I just finished Book Two of the enormously popular Hunger Games trilogy, Catching Fire by Suzanne Collins. Read my review of Book One here. Be warned, there will be spoilers for the first book, going forward!
I enjoyed Catching Fire, and it had much of the same page-turning quality of the first book. In fact, I was late for something because I wanted to finish reading the last chapter! However, enjoyable as it was, it didn’t feel as strong as the first book. My hope is that this is just the common fate of the Part Two’s of many trilogies. The first one is new and different and introduces you to everything; the third one is the final epic battle. The second one is doomed to be primarily a bridge between the two.
The book felt somewhat unfocused, and it may be because of everything it was trying to do, as that bridge for the trilogy. It begins after Katniss and Peeta have returned to District 12 as the two victors of the Hunger Games. Quite unintentionally on their part, their dual victory has become a symbol of resistance against the Capital. The Districts are growing increasingly restless, with rumblings in some and actual uprisings in others. The first part of the book is mostly about Katniss and Peeta’s attempt to carry on their (mostly) fake love affair, in an effort to present themselves as not at all trying to incite rebellion. The second part of the book takes us through the 75th Hunger Games. In the midst of it all, Katniss is still trying to choose between Gale and Peeta, and to decide if she even wants a romance with either, and to figure out how to keep the people she loves safe as the world gets even more precarious.
I think this book definitely succeeded in raising the stakes. Between the beginnings of a revolution and the Capital’s much more targeted enmity towards Katniss, the scope of the conflicts seems larger. The dangers feel bigger (and considering it was literally life and death before, that’s impressive). The threats seem more far-reaching. I never had to worry about Gale in the first book. In the second book, anyone could be a victim. In terms of building towards a climax in the third book, I think this book does do really well.
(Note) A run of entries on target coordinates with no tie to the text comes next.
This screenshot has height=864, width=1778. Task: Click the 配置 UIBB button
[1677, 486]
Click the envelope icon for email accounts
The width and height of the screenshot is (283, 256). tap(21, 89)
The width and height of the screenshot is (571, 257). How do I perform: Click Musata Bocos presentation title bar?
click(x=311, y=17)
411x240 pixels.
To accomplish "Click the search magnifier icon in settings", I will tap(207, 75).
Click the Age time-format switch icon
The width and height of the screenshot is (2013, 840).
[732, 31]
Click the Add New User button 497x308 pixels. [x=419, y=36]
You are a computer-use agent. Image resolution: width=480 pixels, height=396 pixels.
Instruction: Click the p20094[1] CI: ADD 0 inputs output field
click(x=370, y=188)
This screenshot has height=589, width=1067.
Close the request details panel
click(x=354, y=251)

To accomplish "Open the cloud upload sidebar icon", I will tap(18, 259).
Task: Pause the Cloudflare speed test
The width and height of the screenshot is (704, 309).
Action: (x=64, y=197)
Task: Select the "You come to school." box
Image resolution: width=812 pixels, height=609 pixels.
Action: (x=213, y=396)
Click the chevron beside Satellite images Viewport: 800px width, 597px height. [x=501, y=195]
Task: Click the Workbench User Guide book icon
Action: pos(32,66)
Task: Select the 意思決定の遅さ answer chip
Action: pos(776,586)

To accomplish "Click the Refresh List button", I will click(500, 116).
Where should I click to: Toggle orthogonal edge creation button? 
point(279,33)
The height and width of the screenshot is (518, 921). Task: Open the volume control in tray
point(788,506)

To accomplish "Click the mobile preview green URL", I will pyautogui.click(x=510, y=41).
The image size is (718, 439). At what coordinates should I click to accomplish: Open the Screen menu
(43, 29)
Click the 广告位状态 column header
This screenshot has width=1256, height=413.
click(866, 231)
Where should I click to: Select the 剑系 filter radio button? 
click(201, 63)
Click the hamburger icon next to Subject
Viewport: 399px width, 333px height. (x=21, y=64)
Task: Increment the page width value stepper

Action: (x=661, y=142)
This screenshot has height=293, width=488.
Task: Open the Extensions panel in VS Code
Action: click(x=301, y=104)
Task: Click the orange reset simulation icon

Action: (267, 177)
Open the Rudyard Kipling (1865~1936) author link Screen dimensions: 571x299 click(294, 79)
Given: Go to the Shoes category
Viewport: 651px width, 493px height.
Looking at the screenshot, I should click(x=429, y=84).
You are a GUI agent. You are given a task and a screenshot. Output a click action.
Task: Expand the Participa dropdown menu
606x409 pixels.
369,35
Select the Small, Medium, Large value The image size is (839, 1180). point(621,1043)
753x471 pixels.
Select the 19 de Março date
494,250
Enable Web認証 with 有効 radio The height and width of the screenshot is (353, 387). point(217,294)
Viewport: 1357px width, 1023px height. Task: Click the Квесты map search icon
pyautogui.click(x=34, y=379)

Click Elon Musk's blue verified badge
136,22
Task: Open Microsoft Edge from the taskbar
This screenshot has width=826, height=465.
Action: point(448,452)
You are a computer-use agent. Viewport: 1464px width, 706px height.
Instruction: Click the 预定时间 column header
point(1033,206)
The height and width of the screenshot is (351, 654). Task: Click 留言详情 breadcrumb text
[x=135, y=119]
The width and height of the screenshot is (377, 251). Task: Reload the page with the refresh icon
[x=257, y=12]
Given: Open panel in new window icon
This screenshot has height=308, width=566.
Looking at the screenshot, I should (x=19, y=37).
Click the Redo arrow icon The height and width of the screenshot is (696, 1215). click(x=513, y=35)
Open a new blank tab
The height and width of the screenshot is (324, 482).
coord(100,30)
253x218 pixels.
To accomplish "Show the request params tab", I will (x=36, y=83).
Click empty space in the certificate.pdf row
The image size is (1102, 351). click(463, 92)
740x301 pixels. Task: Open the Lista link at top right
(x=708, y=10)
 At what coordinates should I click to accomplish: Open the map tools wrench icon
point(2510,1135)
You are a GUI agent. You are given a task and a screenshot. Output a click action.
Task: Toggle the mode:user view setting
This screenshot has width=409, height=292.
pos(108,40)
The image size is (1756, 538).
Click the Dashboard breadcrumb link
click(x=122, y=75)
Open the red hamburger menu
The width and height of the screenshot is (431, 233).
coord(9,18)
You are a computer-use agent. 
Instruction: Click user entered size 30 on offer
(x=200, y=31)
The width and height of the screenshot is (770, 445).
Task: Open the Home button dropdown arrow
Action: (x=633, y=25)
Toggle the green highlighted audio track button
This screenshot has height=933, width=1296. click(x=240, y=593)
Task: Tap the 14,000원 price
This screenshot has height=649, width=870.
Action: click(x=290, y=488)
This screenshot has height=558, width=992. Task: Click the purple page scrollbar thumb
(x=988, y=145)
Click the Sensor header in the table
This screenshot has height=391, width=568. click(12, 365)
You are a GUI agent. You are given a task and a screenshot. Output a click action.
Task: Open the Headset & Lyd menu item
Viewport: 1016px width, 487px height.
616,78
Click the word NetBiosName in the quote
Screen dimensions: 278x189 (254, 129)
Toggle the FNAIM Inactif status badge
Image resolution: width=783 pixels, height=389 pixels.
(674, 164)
Catching Fire also carries on Collins’ skill at developing characters in pretty much no time at all. We get to know some characters from the first book better, and get to meet a lot of interesting new characters too.
I was a little disappointed when it became clear we were going back to the arena for another round of the Hunger Games, because it felt too much like it would be a repeat. In some ways it was, but it was also very different in very interesting ways–although I was hoping for more dramatic twists than actually developed.
As much as I liked a lot of the characters, I somehow liked Katniss less in this book, and I can’t quite put my finger on why. Maybe it was that some of her reactions didn’t make her quite as sympathetic. Maybe it was because there’s clearly something really big developing in terms of a revolution, and Katniss can’t quite seem to figure out how to engage with it, or even if she definitely wants to. Maybe it’s that she still can’t quite commit definitely to Gale or Peeta, even though she has both time and opportunity (unlike in the first book). Maybe it’s that she completely fails to see a clue to the twist ending that I found almost painfully obvious (though maybe that’s the author’s fault). I still like Katniss–but something was a little bit off, and I wasn’t staunchly with her in the same way I was in the first book. On the other hand, I might’ve liked Peeta better–except I can’t quite decide if he’s skirting too close to being too good.
I think it’s the unfocused plot and whatever it is that’s bothering me about Katniss that leads me to rank this one a bit below the first one. But don’t get me wrong–it’s still better than a lot of other books! I’m really hopeful for the conclusion to the trilogy.
And I will say this for Catching Fire–there’s a fantastic moment in here that is probably my favorite of the trilogy so far. I don’t want to give it away for anyone who hasn’t read it, but for those who have–it’s the interviews with Caesar, especially Peeta’s. Brilliant.